HOSHINOTAKASHI


トイレのないマンション(2000.10/25)


  「発想は転換するためにある」、とある人が言った。私もそう思う。
  「トイレのないマンション」―原子力発電所のことだ。
  かつて、原子力の平和利用として脚光を浴びながら原子力発電は始まった。「夢のエネルギー」とも言われたものである。
  しかしその後、アメリカや旧ソ連における大事故をはじめ、日本でも各地で事故やトラブルが続出し、「夢」の裏側にある危険な側面が顔を出し始めた。
  しかも、問題は事故の危険性だけではなかった。原発から出される使用済み核燃料が、数万年にわたり放射能を出し続けるとんでもない存在であることが人々の間に知れわたり、しかもその処分方法が、いまだ確立されていないことも明らかとなったのだ。
 原発が「トイレ無きマンション」と言われるわけだ。
 全国の原発から出される廃棄物を、将来的に地層処分するというのが国の方針。そのために深地層における地下水の動向などを調べるというのが、今回幌延に国が立地しようとしている「深地層研究所」だ。

 北海道の地質は堆積岩である。
 世界各国でも地層処分が計画されているが、そのほとんどが花崗岩層や粘土層、または凝灰岩層や岩塩層であり、堆積岩層処分を決めている国はひとつもない。
 幌延で研究しなければならない科学的理由は見当たらない。

  国は、今回の施設には核廃棄物は持ち込まないとしている。
  知事も、将来にわたり最終処分場は造らせないと言う。
  議会は、「核」を道内に持ち込ませないことを宣言する条例をつくった。

  それでも、道民の間には不安が渦巻く。

  一般のゴミも昔は、「燃やして埋める」ということが常識だった。

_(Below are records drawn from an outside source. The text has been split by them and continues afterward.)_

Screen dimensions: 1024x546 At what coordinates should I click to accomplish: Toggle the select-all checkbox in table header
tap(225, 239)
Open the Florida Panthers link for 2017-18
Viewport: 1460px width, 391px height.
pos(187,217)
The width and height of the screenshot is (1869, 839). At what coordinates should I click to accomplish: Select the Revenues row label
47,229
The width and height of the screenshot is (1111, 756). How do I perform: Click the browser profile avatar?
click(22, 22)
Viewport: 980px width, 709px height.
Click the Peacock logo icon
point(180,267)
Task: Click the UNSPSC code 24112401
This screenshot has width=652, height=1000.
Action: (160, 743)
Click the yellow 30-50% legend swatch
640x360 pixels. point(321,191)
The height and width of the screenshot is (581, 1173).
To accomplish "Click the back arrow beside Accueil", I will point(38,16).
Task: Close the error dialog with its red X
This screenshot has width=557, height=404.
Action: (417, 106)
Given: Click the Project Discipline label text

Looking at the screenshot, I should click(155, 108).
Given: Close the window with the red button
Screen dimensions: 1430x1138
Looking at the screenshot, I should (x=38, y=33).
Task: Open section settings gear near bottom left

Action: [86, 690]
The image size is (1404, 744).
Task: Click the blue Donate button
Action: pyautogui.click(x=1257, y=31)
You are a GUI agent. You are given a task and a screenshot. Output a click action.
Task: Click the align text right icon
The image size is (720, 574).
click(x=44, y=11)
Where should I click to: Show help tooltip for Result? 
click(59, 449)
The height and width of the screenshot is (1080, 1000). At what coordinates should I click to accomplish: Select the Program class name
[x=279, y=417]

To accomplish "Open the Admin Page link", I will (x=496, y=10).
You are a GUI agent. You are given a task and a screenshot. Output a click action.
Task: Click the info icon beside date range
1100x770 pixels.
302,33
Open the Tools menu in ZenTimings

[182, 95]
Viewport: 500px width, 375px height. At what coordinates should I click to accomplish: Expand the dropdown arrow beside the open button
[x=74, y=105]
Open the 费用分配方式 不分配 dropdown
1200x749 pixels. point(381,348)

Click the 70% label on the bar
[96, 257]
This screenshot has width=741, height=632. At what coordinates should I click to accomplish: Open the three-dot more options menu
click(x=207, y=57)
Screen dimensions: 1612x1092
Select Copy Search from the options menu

しかし、環境への影響やゴミ処分場の問題などから、最近では「ゴミの発生そのものを抑える」「むやみに燃やさないで、リサイクルする」という発想の転換が進んでいる。
  「核のゴミ」も同じだ。最近では、地層処分するのではなく、目に見えるところで管理しつつ、放射能を減衰させる研究も進んでいると聞く。

  忌み嫌うものは、見えないところに隠すのではなく、しっかりと見据えたままどう処理するかを研究すべき時だろう。

  そうした発想の転換が求められている。